Em seu filme “Otto” – que nasceu de uma paixão inebriante e uma homenagem a seu primeiro filho – ele percebeu que aquela personagem, Flor, tinha uma força única e uma presença, não só na vida dele, mas na câmera, e passou a orbitar esse sol chamado mulher grávida desde a descoberta da gravidez em Paris até o nascimento em Belo Horizonte, buscando imagens ao seu redor como uma fagocitose e um multiplicar de células. O tema “gestação” impregna as imagens que nos rodeiam no tempo mais presente dela: a espera.
A galáxia de Cao Guimarães tem essa relação com o olhar e um desenvolvimento da percepção do mundo, da realidade, das coisas e dos sentidos. Como se forma e se dá essa relação e esse atravessamento de anos e anos de diferentes formas de capturas de imagens e de sons? Tudo é muito amplo, dinâmico e mutável nesse universo que foi atingido, desde a infância, por referências do avô-cineasta amador e preenchido por um arquivo de memórias infinitas que ele depura ao longo dos anos, revisitando seu acervo afetivo, material e imaginário.
Um andarilho por uma realidade absorvida, sentida na pele e como seu maior substrato: “Como se você imaginasse a realidade como se fosse a superfície de um lago: ou você se senta no barranco e contempla o lago (onde seus sentidos vão filtrar aquilo). A segunda forma é pegar uma pedra e jogar no lago, como um dispositivo para desorganizar essa realidade e a terceira forma é se lançar no lago e ser mais imersiva. E essas formas e ralação com esse lago, claro que elas se mesclam. E conforme o seu tempo vai passando, ficando mais velho, você trabalha a sua matéria prima e o seu lago – a sua realidade – não é mais só mundo físico, mas o mundo das lembranças”, devaneiou Cao, numa metáfora de sua vida.
Ao completar 50 anos, ele publicou o livro “Cao” pela extinta Cosac Naify. Antes era um artista a caça de imagens no mundo, rastreando, capturando, fazendo e transformando. Hoje está vasculhando suas arquivos para um projeto sobre amizade. “O arquivo é o vestígio da vida, como a memória é um dos vestígios do mundo. O fantasma também é um vestígio de alguma coisa que existiu e não existe mais. Uma ausência rodeada de presença. Uma ausência que é presente na nossa memória. O vestígio resiste.”

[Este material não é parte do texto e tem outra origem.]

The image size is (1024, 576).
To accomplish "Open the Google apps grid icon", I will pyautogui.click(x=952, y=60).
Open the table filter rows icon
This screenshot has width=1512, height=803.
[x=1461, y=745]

Isolado em um balneário uruguaio desde o início da pandemia, passa algumas horas do dia entre tarefas domésticas e podcasts filosóficos. “E a morte Cao? O que te faz pensar nela?” Pergunto.
“Sempre prefiro pensar a morte como transformação, como movimento. Passar para o nada ou virar outra coisa não me dá tanto medo quanto o ato de morrer, como já dizia Gilberto Gil. Gosto de pensar numa forma de simbiose com a natureza e poder relacionar isso num pensamento de que vou metamorfosear com o resto, com a natureza. Mesmo que o homem tente acabar com a natureza. A gente é natureza. “
E que natureza bonita e poética essa que você cria, Cao.